Kenzie
testing. tried this before and I failed to save it woops
Hi my name is Kenzie and I have ADHD. I got this diagnosis late in my life, and have been doing a lot of work over the past year to understand what that means and how to set myself up for success. I am using this space to that end and will update it as needed.
How to Best Communicate with Me
ADHD presents me with unique communication needs, barriers and challenges. ADHD can also make me very forgetful, bad at time management (will this take me 2 hours or 2 months? Literally couldn't tell you), distractible, perpetually late, and rejection dysphoric (meaning perceived criticism is tough for me to hear sometimes). Given those realities, the best way to communicate with me is:
Without taking my behaviour (which are often ADHD symptoms) personally. Please understand that you are not responsible for or in control of my feelings/behaviours. My neurochemistry controls my behaviours, and I try to control my neurochemistry with drugs and behavioural interventions that sometimes help and sometimes don't. For example, rejection dysphoria is complicated and while feedback might trigger it, it is mine and mine alone to take responsibility for. My compulsive late-ness and forgetfulness is not a reflection of how much I value your (or anybody else's time); it's a reflection of a lack of dopamine in my pre-frontal cortex, the part of my brain responsible for behaviour like punctuality.

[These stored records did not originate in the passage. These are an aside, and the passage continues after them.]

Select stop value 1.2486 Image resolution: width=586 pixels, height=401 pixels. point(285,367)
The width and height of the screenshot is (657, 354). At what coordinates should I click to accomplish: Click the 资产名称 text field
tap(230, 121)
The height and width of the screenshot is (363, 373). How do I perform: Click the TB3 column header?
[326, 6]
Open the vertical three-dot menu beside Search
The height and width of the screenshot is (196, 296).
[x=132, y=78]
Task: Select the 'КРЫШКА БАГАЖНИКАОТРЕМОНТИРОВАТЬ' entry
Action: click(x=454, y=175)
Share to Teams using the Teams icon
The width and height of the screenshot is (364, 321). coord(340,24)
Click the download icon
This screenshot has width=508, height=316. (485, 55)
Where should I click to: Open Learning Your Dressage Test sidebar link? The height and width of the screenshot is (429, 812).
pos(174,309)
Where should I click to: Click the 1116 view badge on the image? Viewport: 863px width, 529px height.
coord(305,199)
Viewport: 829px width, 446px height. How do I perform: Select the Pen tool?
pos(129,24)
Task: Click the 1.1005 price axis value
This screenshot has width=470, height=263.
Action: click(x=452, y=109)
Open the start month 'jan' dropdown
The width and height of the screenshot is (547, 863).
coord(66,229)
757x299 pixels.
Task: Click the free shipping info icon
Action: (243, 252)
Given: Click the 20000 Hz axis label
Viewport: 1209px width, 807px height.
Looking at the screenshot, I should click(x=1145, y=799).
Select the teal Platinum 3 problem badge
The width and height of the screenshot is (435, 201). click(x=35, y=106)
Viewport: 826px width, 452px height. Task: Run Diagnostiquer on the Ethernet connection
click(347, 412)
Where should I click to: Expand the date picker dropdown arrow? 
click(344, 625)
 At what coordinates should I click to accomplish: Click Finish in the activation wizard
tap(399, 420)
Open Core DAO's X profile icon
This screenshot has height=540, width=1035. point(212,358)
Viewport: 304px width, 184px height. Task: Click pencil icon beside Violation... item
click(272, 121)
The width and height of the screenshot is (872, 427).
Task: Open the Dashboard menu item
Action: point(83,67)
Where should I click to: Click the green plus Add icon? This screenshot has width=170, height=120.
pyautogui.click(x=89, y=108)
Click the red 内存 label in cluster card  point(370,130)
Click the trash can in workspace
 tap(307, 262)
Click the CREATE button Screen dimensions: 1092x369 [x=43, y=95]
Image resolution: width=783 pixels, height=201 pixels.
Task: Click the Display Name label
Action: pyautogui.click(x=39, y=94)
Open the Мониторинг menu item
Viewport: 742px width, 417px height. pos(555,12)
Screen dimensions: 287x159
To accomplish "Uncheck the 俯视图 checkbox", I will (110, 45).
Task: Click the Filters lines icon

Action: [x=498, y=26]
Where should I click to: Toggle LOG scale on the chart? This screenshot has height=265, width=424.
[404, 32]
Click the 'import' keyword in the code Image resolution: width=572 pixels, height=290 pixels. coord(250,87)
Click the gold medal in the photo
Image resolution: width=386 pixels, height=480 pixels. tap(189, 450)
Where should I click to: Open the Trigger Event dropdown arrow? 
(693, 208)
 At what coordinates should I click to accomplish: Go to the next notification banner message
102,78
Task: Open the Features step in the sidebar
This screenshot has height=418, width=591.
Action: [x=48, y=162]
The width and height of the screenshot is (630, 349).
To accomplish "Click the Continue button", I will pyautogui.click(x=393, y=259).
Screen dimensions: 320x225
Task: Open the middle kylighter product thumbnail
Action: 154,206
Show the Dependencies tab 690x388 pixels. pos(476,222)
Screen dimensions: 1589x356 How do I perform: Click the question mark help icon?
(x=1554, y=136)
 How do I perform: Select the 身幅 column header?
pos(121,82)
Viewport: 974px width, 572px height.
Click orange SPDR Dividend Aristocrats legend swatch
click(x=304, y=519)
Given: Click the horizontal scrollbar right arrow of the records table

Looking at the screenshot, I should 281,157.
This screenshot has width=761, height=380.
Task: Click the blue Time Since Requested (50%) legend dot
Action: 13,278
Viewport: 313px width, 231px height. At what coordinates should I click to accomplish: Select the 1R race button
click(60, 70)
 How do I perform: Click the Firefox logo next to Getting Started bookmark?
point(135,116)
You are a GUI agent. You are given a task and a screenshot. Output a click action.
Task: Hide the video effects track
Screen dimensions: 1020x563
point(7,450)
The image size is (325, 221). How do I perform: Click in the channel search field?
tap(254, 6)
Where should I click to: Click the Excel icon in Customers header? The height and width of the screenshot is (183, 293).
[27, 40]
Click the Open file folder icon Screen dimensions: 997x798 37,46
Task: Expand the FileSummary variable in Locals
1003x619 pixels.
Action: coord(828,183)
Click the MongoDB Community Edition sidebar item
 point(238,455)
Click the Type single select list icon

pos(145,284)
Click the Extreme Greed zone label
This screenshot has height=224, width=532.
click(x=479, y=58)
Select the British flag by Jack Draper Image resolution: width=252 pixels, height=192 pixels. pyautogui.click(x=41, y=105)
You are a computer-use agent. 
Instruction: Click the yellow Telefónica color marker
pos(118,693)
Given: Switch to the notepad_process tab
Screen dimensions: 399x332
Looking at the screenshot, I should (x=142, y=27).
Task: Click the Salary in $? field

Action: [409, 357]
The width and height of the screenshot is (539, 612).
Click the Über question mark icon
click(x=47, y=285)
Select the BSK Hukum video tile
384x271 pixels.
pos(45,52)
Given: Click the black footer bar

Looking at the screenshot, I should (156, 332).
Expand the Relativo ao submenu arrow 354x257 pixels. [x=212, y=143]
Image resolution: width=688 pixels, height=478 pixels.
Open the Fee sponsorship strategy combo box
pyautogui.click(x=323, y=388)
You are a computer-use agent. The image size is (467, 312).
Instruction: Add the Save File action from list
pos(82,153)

My sometimes cold, robotic-like messages/emails that read as almost aggressive are 9.5/10 times a product of my Vyvanse, which makes me unfeeling and maniacally preoccupied with efficiency. My fidgeting, standing up and walking around during meetings, multi-tasking during conversations, my interrupting people (hate this one)—all me, never you. You didn't cause it, you can't control it, and you can't cure it. I am responsible for them and for dealing with them, including communicating my needs to you as needed. They aren't personal because they aren't exactly in my control (which isn't to say I'm not responsible for them—I am, and I am usually trying to come up with new mitigation strategies.) What this looks like in practice is you say what you need to say, and then you move on, unburdened knowing that your piece of the equation is taken care of, and if anything is needed to move forward, I will reach out to you. If something you say is hard to hear, usually I come around in time and just need a couple of days to reflect on the situation. If I did something that upset you and you aren't sure if it's an ADHD thing, feel free to ask me what happened! If I say "it an ADHD thing", then there ya have it! If not, I will make changes accordingly.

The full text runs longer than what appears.